**Records provided**.
▬▬▬▬▬▬▬▬▬▬

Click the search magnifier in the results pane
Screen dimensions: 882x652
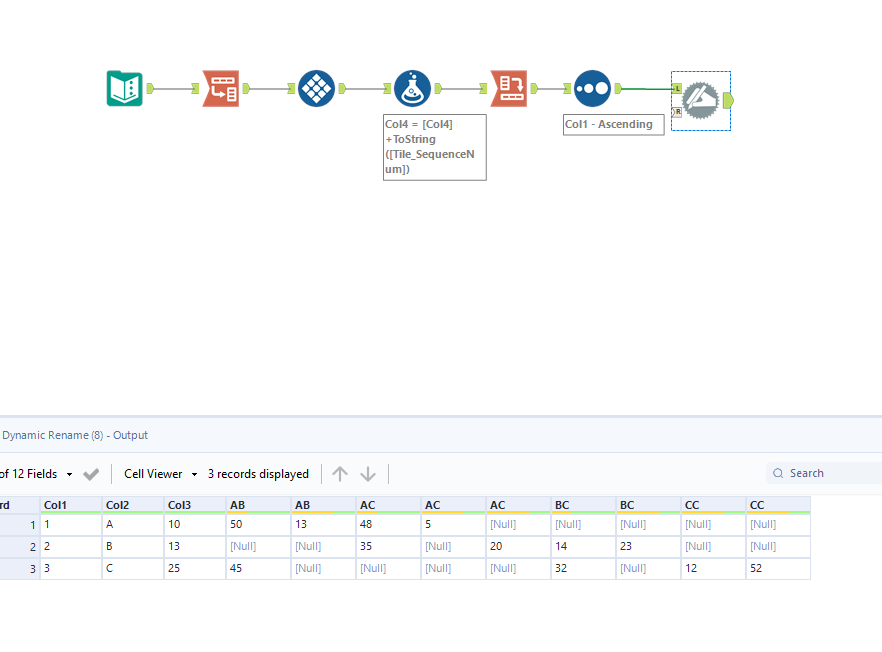(x=779, y=473)
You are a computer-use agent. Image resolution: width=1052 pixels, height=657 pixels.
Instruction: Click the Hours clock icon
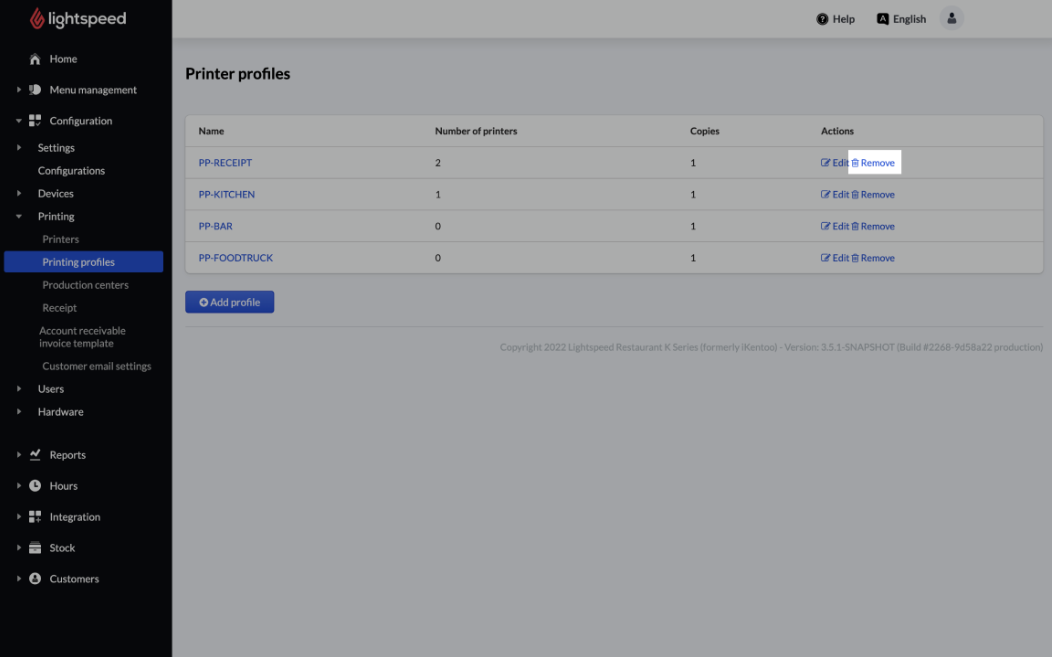point(35,486)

▬▬▬▬▬▬▬▬▬▬

**Problem statement**. Word for word, restate all of the material, omitting the images.

**Result**.
Click the search magnifier in the results pane
Screen dimensions: 882x652
(x=779, y=473)
You are a computer-use agent. Image resolution: width=1052 pixels, height=657 pixels.
Instruction: Click the Hours clock icon
point(35,486)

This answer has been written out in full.